*GECITEERDE TEKST*
◇ ◇ ◇ ◇

Wat een heerlijke Vuelta hebben we voorgeschoteld gekregen. Mooie beelden, veel spektakel en een klassement waarbij er tot de een na laatste dag nog geen winnaar vaststond. Zo mooi zagen we ze de afgelopen jaren niet. Het gedoe rond Armstrong en de ontslagen Rabobankmedewerkers laten we hier even buiten beeld, want na alle zure berichtgeving zouden we bijna vergeten dat we de leukste grote ronde sinds jaren hebben gezien.
Na de Eneco Tour was het voor mij al duidelijk, of meer een stille hoop, dat Contador de Vuelta zou winnen. Hij maakte zijn rentree in een koers die niet echt bij hem past , testte het peloton en had de eerste koerskilometers sinds begin februari (Trofeo Palma) weer in de benen. Hij oogde goed, fris en heeft de afgelopen weken eens te meer laten zien wie de beste ronderenner van de afgelopen zes jaar is. Vaak zat ik op het puntje van mijn stoel en meer dan eens liet hij me in de waan dat Purito de ronde zou binnenharken. Het tegendeel bleek waar: Contador won zijn tweede Ronde van Spanje. Een immense prestatie, waarbij je je even moet bedenken hoe vaak en lang hij in zijn eentje getraind heeft om dit te bereiken.

◇ ◇ ◇ ◇

*MATERIAAL*
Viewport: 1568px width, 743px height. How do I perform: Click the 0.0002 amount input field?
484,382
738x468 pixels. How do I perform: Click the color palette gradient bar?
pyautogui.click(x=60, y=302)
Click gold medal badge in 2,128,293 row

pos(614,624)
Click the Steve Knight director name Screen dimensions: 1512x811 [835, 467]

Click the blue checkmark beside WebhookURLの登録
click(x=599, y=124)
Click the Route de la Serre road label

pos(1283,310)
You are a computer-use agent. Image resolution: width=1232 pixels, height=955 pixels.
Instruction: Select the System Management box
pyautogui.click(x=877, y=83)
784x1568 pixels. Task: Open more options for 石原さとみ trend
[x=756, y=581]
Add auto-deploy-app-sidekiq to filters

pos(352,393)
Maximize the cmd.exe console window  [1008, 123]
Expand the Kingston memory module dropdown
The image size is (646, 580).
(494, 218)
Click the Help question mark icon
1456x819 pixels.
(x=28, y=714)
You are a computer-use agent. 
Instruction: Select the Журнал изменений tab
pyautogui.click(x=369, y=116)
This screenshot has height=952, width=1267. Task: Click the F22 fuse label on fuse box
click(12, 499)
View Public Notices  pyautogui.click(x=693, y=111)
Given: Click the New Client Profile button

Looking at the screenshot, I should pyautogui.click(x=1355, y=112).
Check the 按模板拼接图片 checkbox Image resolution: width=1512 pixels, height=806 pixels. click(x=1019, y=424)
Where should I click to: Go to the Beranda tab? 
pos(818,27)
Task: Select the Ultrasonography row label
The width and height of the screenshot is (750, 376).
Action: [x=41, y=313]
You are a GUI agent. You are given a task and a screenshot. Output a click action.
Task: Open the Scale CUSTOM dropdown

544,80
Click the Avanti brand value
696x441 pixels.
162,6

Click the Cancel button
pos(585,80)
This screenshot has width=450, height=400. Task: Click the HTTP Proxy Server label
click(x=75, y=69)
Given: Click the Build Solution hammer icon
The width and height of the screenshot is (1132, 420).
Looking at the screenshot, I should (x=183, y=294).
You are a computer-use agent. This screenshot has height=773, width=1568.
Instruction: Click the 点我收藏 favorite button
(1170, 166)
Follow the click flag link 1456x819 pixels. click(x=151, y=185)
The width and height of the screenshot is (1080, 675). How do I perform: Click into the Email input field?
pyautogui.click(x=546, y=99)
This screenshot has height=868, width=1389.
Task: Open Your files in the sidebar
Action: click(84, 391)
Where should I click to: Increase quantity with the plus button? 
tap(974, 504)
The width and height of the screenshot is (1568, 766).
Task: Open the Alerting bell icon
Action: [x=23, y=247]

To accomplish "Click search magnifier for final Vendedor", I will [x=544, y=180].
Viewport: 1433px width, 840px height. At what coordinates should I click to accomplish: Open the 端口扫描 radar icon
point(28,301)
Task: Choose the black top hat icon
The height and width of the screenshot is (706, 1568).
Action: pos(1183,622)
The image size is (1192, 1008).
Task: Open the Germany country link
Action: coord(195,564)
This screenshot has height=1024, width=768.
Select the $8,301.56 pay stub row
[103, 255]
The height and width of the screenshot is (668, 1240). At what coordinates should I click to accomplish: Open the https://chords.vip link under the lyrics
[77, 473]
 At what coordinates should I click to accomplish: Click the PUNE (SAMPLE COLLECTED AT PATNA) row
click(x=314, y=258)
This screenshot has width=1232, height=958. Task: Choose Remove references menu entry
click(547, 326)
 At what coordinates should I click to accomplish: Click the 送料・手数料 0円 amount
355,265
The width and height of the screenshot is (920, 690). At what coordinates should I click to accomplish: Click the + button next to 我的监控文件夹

◇ ◇ ◇ ◇

*OPDRACHT A*
Vat de tekst over de Vuelta samen in twee zinnen.
*OPDRACHT B*
Herschrijf in de records het stuk van de regel met "This screenshot has width=450, height=400." tot en met de regel met "Follow the click", met "Instruction" vervangen door "Command" en alles verder ongewijzigd.
De records houden geen verband met de tekst.

*RESULTAAT A*
Volgens de tekst was dit de leukste grote ronde in jaren, met mooie beelden, veel spektakel en een klassement waarin tot de voorlaatste dag nog geen winnaar vaststond. Contador, die na een rentree in de Eneco Tour goed en fris oogde, won zijn tweede Ronde van Spanje, al leek het meer dan eens dat Purito de ronde zou winnen.

*RESULTAAT B*
This screenshot has width=450, height=400. Task: Click the HTTP Proxy Server label
click(x=75, y=69)
Given: Click the Build Solution hammer icon
The width and height of the screenshot is (1132, 420).
Looking at the screenshot, I should (x=183, y=294).
You are a computer-use agent. This screenshot has height=773, width=1568.
Command: Click the 点我收藏 favorite button
(1170, 166)
Follow the click flag link 1456x819 pixels. click(x=151, y=185)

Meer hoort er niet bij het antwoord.